Statt einer zwanghaften Modernisierung mit Sneakers, T-Shirts und überflüssigen Videos zu frönen (nichts dagegen, wenn sinnstiftend eingesetzt!), setzt die Regie auf ein historisches Setting: Edle Stoffe, Rokoko-Kostüme, Perücken evozieren das Ancien Régime, die Trachten der Nonnen sind eh zeitlos (Gideon Davey). Dazu hat Ben Baur ein höchst raffiniertes Bühnenbild geschaffen: ein leicht übers Eck gestellter Einheitsraum mit grauen Wänden. Je nach Handlungsort werden einzelne blanke Wandflächen durch ebensolche mit Fenstern, Portalen, Durchgängen ausgewechselt. Auf diese Weise, ergänzt mit spärlichem Mobiliar, Kronleuchtern, Kandelabern, Kruzifix, entstehen ganz unterschiedliche Szenerien: nobler Salon mit Durchblick in den angrenzenden Ballsaal, klösterliches Parlatorium, Kapelle mit Altarnische, Zelle, Klaustrum… zum Schluss, kahl und leer, der Kerker in der Conciergerie, alles von Franck Evin suggestiv ins Licht gerückt. Diese lautlos und rapide wechselnden Ansichten entsprechen kongenial der Struktur des Stücks mit (nur noch) zwölf Bildern und den orchestralen Intermezzi. Sie entsprechen jedoch ebenso der ursprünglichen cineastischen Vorlage des Librettos; ein Eindruck, den der schwarze Vorhang zwischen den Szenen – gleichsam die Klappe zwischen den filmischen Einstellungen – noch unterstreicht. Und, wenn man denn will, der auch das Fallen des Beils vorwegnimmt.


Im Gegensatz zur zitierten Kritik, erzielt das dialogische, rezitativische, bisweilen ariose Parlando, das «gesungene» Wort in Verbindung mit der prächtig instrumentierten Musik eine machtvolle Wirkung. Bild, Text und Musik werden eins.

Gleich zu Beginn irrt Blanche zu einer einsamen Klarinettenkantilene durch das devastierte Elternhaus – was folgt, mag als eine Art Flashback zu begreifen sein, wie es Todgeweihte offenbar mitunter erleben.

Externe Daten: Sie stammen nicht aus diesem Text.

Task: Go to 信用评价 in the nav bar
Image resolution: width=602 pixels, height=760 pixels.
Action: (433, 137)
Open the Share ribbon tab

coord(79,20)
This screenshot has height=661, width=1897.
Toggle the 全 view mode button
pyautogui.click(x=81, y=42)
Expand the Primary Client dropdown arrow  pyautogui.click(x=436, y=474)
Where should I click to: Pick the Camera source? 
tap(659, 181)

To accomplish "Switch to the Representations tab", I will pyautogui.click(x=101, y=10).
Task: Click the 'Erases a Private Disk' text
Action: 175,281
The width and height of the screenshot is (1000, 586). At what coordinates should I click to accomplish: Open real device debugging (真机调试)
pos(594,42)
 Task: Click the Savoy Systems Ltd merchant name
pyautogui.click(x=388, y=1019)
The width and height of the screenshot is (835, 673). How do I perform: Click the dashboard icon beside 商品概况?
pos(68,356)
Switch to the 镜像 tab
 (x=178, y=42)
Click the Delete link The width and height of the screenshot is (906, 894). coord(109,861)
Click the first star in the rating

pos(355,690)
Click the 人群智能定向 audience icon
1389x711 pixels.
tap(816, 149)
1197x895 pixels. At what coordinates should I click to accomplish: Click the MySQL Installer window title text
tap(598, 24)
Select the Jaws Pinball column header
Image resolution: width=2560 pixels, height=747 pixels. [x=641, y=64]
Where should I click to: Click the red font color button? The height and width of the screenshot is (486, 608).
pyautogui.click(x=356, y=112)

Dann sehen wir Blanche im Salon des väterlichen Palais. Kronleuchter, stilvolles Intérieur, höfisches Ball – Tanz auf dem Vulkan, apart choreografiert von Lillian Stillwell; die Aristokratie foutiert sich um die aufziehenden Anzeichen des kommenden Umsturzes. Blanche eröffnet ihrem Vater ihren Entschluss, ins Kloster einzutreten. Nicolas Cavallier gibt diesen mit perfekter Diktion und noblem, etwas steifem und damit absolut dem Bild entsprechenden grandseigneuralem Gehabe. Das Bild einer adligen, aber dysfunktionalen Familie ergänzt der Sohn, Blanches Bruder; Thomas Erlank besticht mit typisch französischem hellem Tenor und nobler Attitüde. Und dann ist da, wie gesagt, Blanche, das «Häschen», wie man sie en famille ob ihrer latenten Angstattacken liebevoll-herablassend nennt, stumm vorerst, aber mit grosser Präsenz. Diese Blanche sei für sie ein «grosses Mysterium», gesteht Olga Kulchynska. Vielleicht ist es genau das, was sie dazu befähigt, diese enigmatische Figur mit ihren neurotischen Zwängen und Ängsten so glaubwürdig darzustellen. Darüber hinaus versteht sie es, ihrem fokussierten Sopran je nach Gefühlslage unterschiedliche Farben zu verleihen, die sich dem geforderten französischen Konversations-Ton ebenso anpassen wie der aufblühenden Kantilene.


Eindrücklich ist auch die erste Begegnung Blanches mit der Priorin der Karmelitinnen, Madame de Croissy. Evelyn Herlitzius gestaltet die alte Klostervorsteherin, die von Lebensweisheit durchdrungene und vom Tod gezeichnete alte Frau, mit schonungslosem Einsatz, was Stimme und Spiel betrifft. Ihr schmerzlicher Tod, der so gar nichts von abgeklärtem Loslassen und innerem Frieden hat, ist einer der Höhepunkte des Abends. (Und stellt auch den agnostischen Zuschauer vor existentielle Fragen.)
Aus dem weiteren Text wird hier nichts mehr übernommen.